> [TASK GOAL]: Write out exactly, with both ends included, the lines that run from the line containing "The image size" to the end of the entries. Pictures are not part of the answer.

━━━ RECORDS FOR THE EXERCISE ━━━

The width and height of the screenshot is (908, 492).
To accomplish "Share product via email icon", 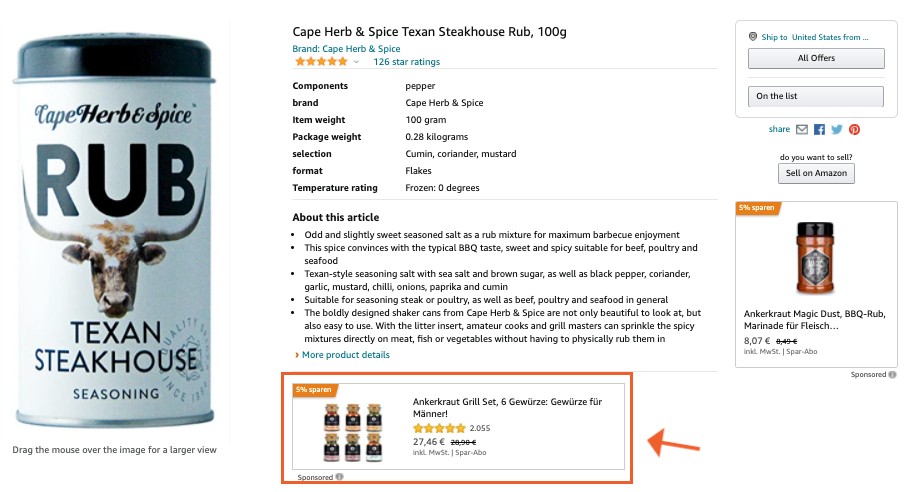I will coord(802,129).
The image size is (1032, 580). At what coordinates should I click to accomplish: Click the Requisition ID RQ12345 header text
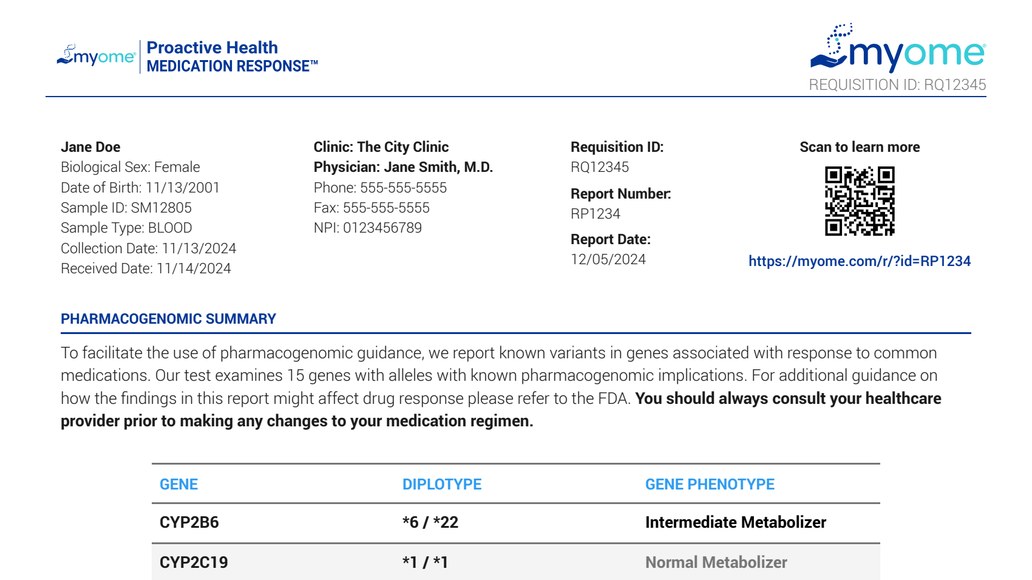(897, 85)
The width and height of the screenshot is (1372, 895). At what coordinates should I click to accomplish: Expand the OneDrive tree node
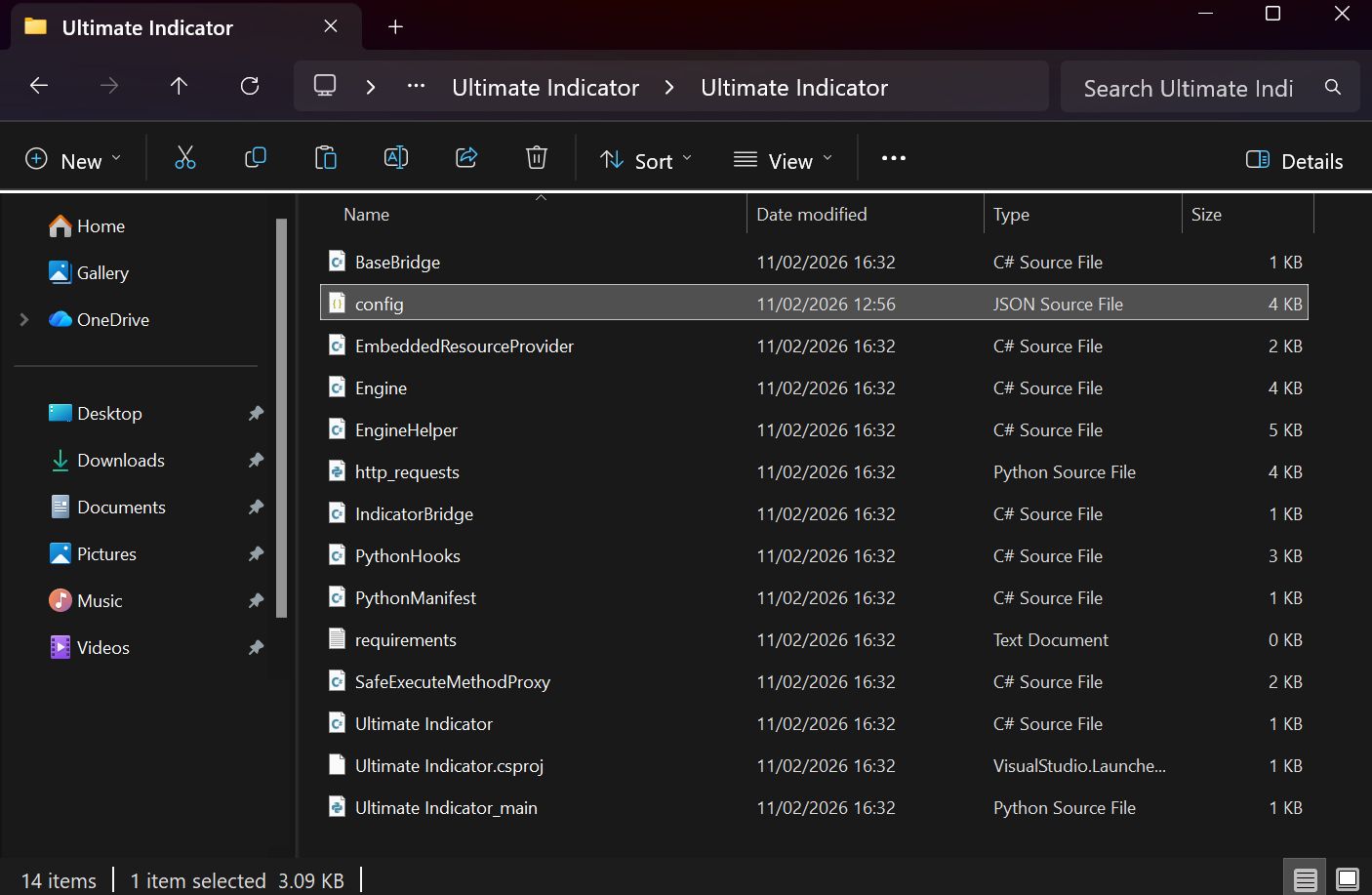(24, 320)
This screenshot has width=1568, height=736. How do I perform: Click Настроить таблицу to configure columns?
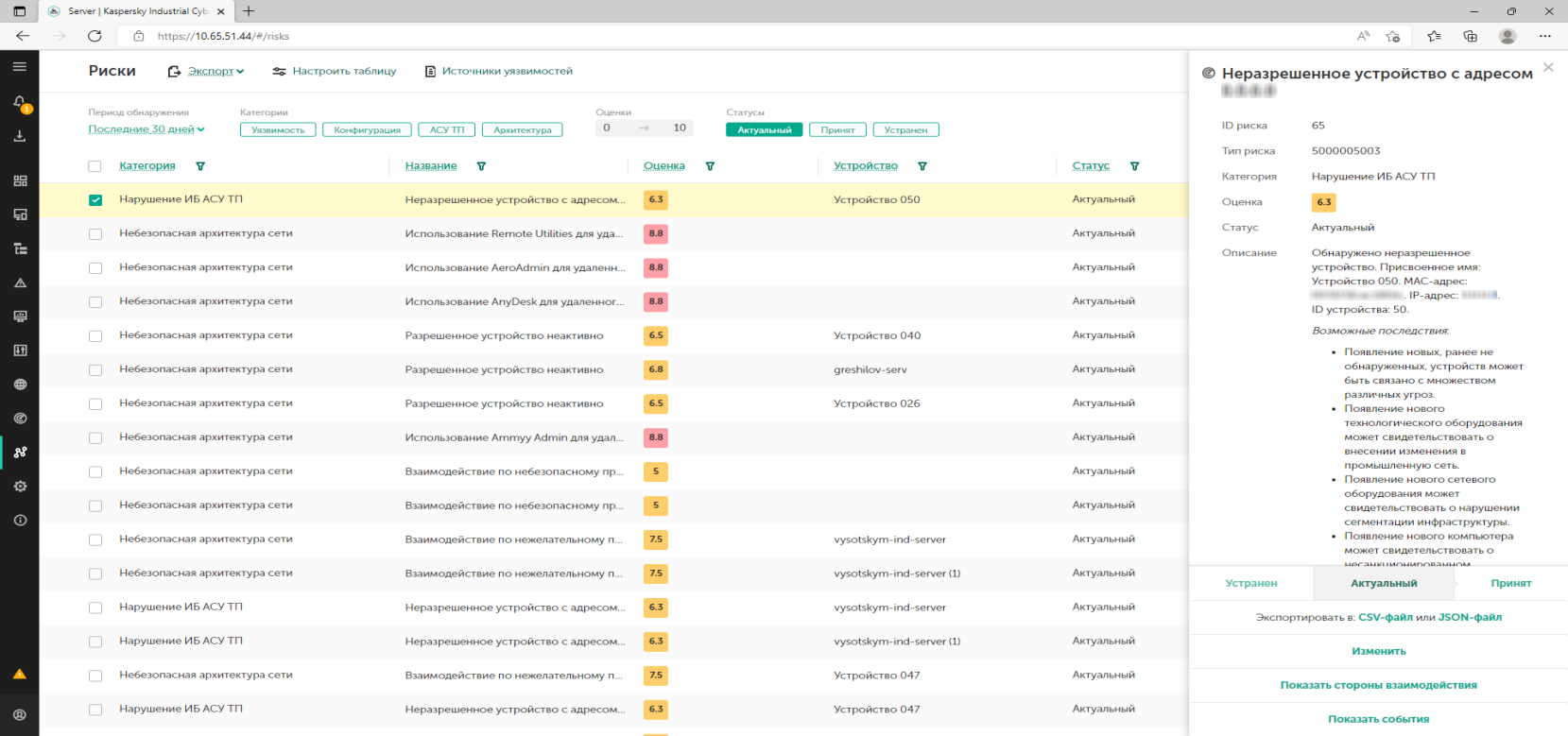(335, 72)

━━━

> [EXERCISE RESPONSE]:
The image size is (1032, 580). At what coordinates should I click to accomplish: Click the Requisition ID RQ12345 header text
(897, 85)
The width and height of the screenshot is (1372, 895). At what coordinates should I click to accomplish: Expand the OneDrive tree node
(24, 320)
This screenshot has width=1568, height=736. How do I perform: Click Настроить таблицу to configure columns?
(335, 72)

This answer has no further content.